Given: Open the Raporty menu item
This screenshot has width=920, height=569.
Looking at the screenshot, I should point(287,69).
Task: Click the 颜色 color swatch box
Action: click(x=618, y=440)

= Task description =
Repeat the whole listing, keeping every word exactly as it is.

= Response area =
Given: Open the Raporty menu item
This screenshot has width=920, height=569.
Looking at the screenshot, I should point(287,69).
Task: Click the 颜色 color swatch box
Action: click(x=618, y=440)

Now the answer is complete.